Here’s the video via YouTube.
And Russia listened and immediately targeted the Clinton campaign and DNC servers in an effort to help Trump.
But it appears that federal investigators and prosecutors have overlooked this obvious instance of Trump committing a crime in the open.
“Federal campaign finance law prohibits any person from soliciting campaign contributions, defined as anything of value to be given to influence an election, from a foreign national, including a foreign government,” the USA Today op-ed explains. “In asking Russia to find Clinton’s emails, presidential candidate Trump violated this statutory prohibition on seeking help from a foreign country to influence an election. Trump, in essence, called on a foreign adversary to locate and release something that was of great value to him and his campaign.”
In fact, even if Russia did not help him, Trump still broke the broke the law because it’s very specific — and for good reason.
“The law provides that such a solicitation is illegal regardless of whether the person soliciting the help receives anything in return,” the op-ed continues. “The risks of foreign intrusion in our elections are so great that even asking for help from foreigners without consummation is a crime. But in this case, on or around the same day that Trump solicited help from Russia, Russia made its first attempt to break into servers that Hillary Clinton’s personal office used. That event is laid out in detail in an indictment of Russian hackers obtained by special counsel Robert Mueller.”
Eisen and his co-writer Fred Wertheimer go on to directly quoting the specific statute Trump violated.

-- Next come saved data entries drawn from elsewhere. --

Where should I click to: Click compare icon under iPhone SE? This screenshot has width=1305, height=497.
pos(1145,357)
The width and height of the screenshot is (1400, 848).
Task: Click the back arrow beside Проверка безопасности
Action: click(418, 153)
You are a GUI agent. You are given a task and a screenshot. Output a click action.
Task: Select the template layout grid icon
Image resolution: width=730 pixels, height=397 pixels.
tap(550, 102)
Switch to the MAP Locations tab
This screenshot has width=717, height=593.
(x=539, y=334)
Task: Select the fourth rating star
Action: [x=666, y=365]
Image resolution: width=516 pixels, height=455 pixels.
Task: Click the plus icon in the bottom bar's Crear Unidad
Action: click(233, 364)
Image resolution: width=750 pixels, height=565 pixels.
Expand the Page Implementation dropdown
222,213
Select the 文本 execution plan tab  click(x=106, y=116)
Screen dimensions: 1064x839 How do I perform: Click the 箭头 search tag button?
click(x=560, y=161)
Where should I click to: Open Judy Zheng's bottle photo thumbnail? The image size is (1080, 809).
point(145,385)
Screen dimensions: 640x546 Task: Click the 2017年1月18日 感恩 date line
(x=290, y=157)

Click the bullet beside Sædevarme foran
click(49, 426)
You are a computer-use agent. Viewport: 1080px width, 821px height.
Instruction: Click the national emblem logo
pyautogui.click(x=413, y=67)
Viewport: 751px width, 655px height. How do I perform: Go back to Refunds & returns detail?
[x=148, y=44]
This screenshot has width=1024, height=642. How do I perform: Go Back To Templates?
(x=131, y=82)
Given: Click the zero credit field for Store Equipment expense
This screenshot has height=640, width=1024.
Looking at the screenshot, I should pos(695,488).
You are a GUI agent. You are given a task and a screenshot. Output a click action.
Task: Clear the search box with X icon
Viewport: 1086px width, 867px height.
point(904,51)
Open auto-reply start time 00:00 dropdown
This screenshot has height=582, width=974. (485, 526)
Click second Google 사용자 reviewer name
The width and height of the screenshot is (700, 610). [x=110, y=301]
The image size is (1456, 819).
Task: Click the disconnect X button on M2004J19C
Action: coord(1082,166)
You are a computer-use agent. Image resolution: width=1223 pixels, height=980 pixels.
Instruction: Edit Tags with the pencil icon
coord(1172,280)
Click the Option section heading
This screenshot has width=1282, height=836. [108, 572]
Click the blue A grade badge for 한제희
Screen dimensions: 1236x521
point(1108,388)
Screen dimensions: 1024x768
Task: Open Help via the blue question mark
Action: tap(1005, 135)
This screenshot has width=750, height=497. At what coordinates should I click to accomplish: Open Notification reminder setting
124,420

Some may say Trump’s invitation was merely campaign rhetoric or hyperbole, which should not be criminalized. But that is to ignore the plain language of the law, and its purpose: to protect the United States from the influence of foreign countries in our elections. The statute says “It shall be unlawful for … a person to solicit, accept or receive a contribution or donation … from a foreign national.”In using the word “or,” the statute makes plain that the act of solicitation in and of itself is a violation. The danger of Trump’s words can be seen in the fact that Russia took them both seriously and literally.
And despite the Justice Department claiming that Trump can’t be indicted, Eisen argues to the contrary, but concluded by pointing out that even if the DOJ nixes indictment, Trump can still be named an unindicted co-conspirator and prosecuted if he fails to win re-election since the statute of limitations is five years in this case. But even if Trump wins, it should be pointed out that Trump could still be on the hook to be prosecuted since federal prosecutors can extend the statute of limitations, especially if Trump is found to have attempted to obstruct in an effort to cover up his alleged crimes during an ongoing investigation.
However, Trump has also admitted to colluding with Russia. And he did so on Twitter this past August when he admitted that his campaign met with Russian agents to get “dirt” on Hillary Clinton inside Trump Tower just weeks before Trump solicited Russia for help to find emails.
Fake News reporting, a complete fabrication, that I am concerned about the meeting my wonderful son, Donald, had in Trump Tower. This was a meeting to get information on an opponent, totally legal and done all the time in politics – and it went nowhere. I did not know about it!
— Donald J. Trump (@realDonaldTrump) August 5, 2018
Again, the law expressly prohibits political campaigns from engaging in this kind of activity.
Trump has spent a lot of time incriminating himself on Twitter and in public statements that Mueller has undoubtedly collected and preserved as evidence, so much so that Republicans will eventually have no choice but to impeach him, which means prosecutors will be ready with a ton of indictments. That is, unless Trump cuts a deal to resign.